> [EXERCISE BRIEF]: An exact copy of the entries is required, with every image omitted.

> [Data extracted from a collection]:
┌──

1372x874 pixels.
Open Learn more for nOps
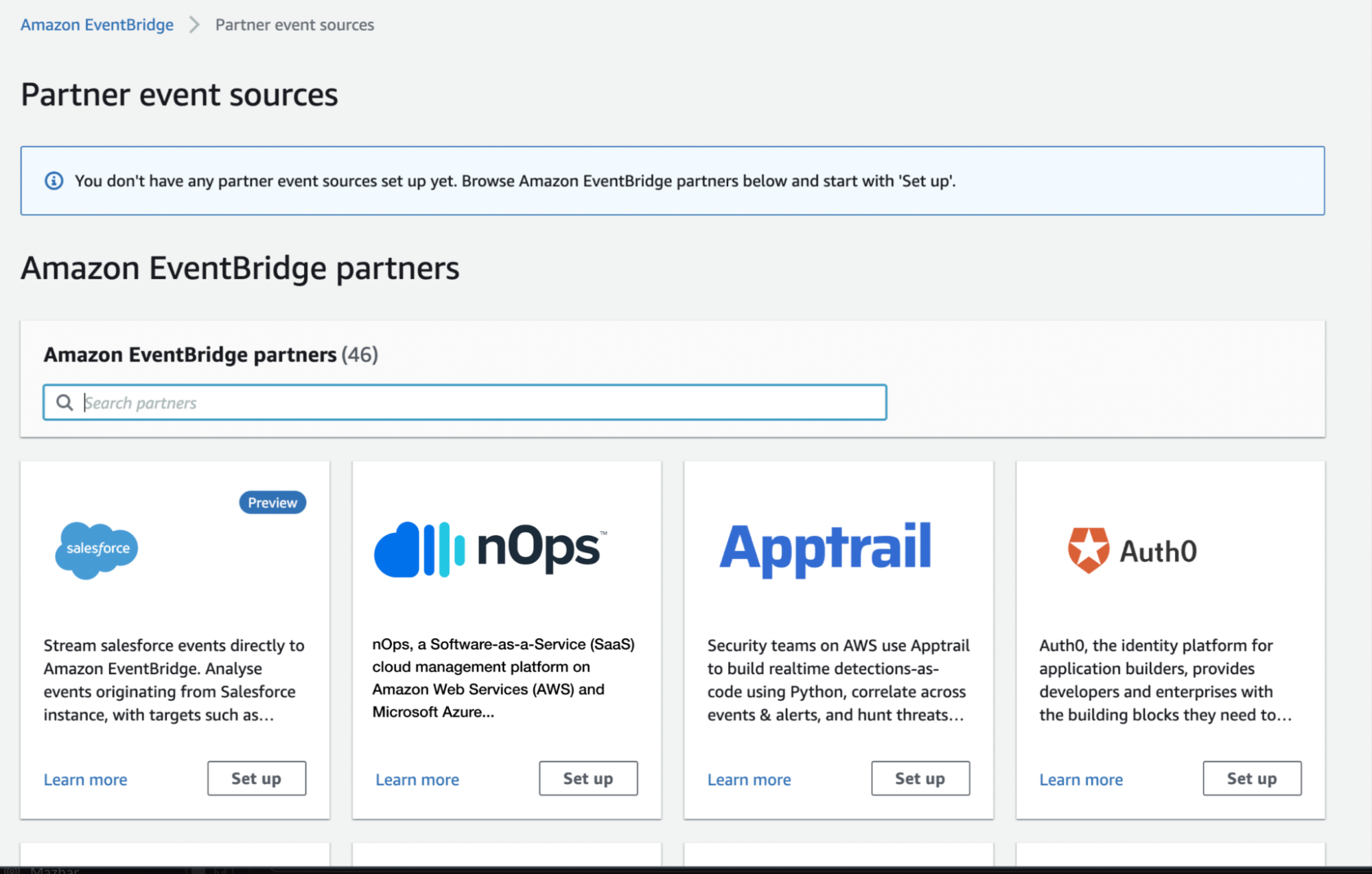click(417, 779)
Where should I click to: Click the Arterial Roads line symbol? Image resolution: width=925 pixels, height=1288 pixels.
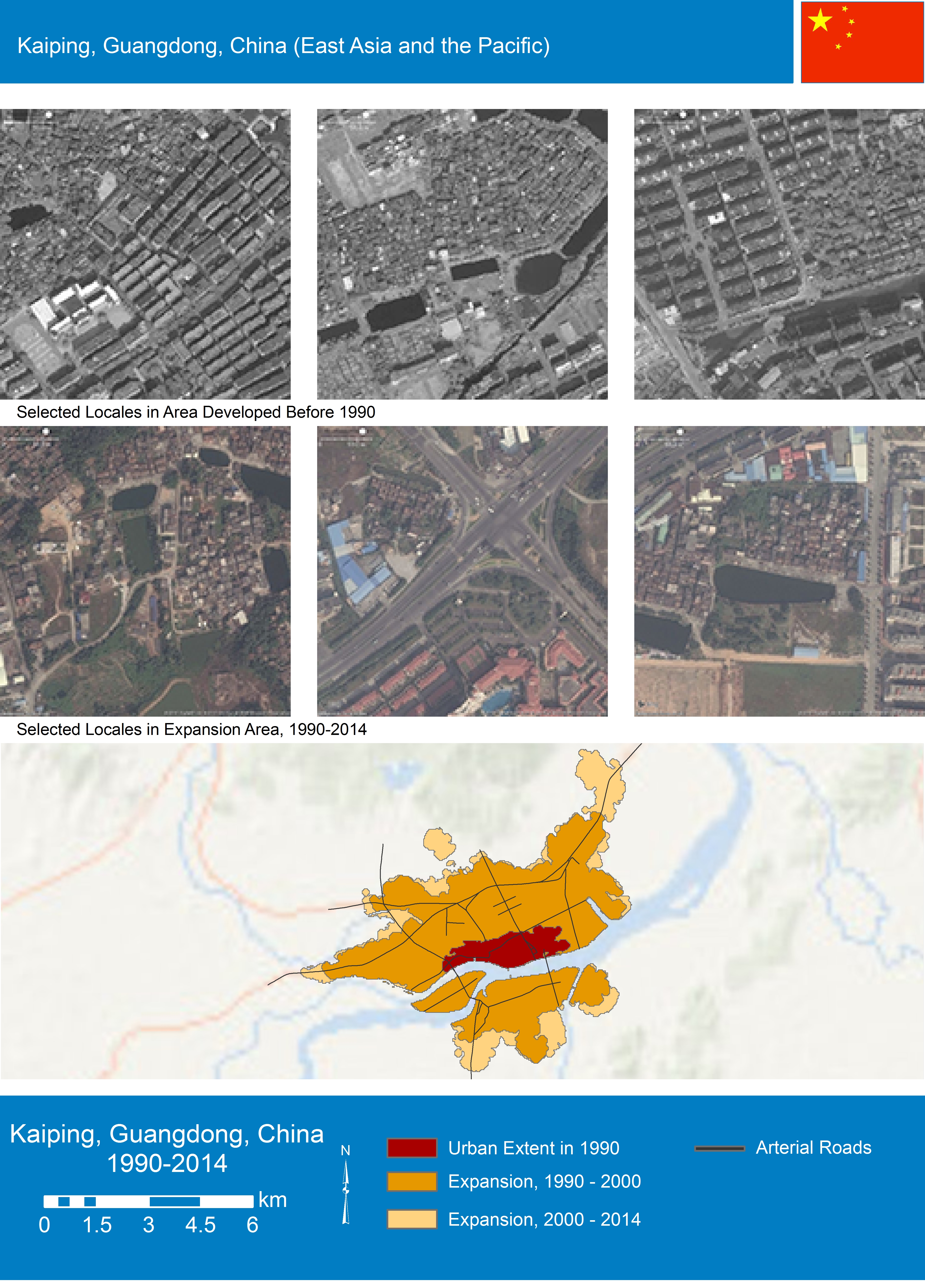click(x=719, y=1148)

└──

> [SOLUTION]:
1372x874 pixels.
Open Learn more for nOps
click(417, 779)
Where should I click to: Click the Arterial Roads line symbol? Image resolution: width=925 pixels, height=1288 pixels.
click(x=719, y=1148)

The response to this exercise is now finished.